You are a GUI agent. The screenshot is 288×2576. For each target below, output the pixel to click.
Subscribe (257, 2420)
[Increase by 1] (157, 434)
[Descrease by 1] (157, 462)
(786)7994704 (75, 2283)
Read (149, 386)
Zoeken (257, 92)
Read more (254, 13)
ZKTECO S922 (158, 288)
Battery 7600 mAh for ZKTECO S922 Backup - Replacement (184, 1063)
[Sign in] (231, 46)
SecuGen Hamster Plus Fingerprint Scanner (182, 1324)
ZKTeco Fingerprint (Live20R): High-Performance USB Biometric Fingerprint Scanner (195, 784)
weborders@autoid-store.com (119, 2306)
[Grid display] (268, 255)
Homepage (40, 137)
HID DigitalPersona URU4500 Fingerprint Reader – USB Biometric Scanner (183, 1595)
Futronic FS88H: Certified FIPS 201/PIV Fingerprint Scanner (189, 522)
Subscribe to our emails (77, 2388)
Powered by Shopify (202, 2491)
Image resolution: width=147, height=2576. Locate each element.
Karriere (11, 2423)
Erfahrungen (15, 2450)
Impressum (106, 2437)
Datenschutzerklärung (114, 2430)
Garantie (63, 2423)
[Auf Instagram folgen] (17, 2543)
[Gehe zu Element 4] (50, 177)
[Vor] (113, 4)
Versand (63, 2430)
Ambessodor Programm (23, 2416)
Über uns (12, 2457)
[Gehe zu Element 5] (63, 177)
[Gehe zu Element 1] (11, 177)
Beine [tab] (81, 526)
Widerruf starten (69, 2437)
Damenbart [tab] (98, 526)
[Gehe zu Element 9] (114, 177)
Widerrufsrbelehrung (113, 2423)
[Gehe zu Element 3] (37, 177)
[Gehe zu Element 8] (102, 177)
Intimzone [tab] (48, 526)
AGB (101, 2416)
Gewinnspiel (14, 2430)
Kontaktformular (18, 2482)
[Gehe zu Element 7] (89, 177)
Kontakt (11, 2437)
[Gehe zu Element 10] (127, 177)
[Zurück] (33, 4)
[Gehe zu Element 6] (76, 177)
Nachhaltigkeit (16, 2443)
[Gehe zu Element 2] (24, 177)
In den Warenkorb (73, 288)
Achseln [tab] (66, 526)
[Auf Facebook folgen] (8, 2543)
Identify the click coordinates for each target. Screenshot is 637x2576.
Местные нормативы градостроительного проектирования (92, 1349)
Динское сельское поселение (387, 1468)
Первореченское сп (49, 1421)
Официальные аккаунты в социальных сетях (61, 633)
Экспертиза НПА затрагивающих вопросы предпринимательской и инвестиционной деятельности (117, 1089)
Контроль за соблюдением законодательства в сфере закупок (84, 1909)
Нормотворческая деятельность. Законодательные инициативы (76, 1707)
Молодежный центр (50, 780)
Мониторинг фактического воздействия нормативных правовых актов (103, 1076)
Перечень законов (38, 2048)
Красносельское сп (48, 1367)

========================================

### What you have to do
Look above for the line with "Futronic FS88H: Certified" and the line with "Nachhaltigkeit (16, 2443)", and reproduce exactly those two lines plus every line between, nothing more.

### Solution below
Futronic FS88H: Certified FIPS 201/PIV Fingerprint Scanner (189, 522)
Subscribe to our emails (77, 2388)
Powered by Shopify (202, 2491)
Image resolution: width=147, height=2576. Locate each element.
Karriere (11, 2423)
Erfahrungen (15, 2450)
Impressum (106, 2437)
Datenschutzerklärung (114, 2430)
Garantie (63, 2423)
[Auf Instagram folgen] (17, 2543)
[Gehe zu Element 4] (50, 177)
[Vor] (113, 4)
Versand (63, 2430)
Ambessodor Programm (23, 2416)
Über uns (12, 2457)
[Gehe zu Element 5] (63, 177)
[Gehe zu Element 1] (11, 177)
Beine [tab] (81, 526)
Widerruf starten (69, 2437)
Damenbart [tab] (98, 526)
[Gehe zu Element 9] (114, 177)
Widerrufsrbelehrung (113, 2423)
[Gehe zu Element 3] (37, 177)
[Gehe zu Element 8] (102, 177)
Intimzone [tab] (48, 526)
AGB (101, 2416)
Gewinnspiel (14, 2430)
Kontaktformular (18, 2482)
[Gehe zu Element 7] (89, 177)
Kontakt (11, 2437)
[Gehe zu Element 10] (127, 177)
[Zurück] (33, 4)
[Gehe zu Element 6] (76, 177)
Nachhaltigkeit (16, 2443)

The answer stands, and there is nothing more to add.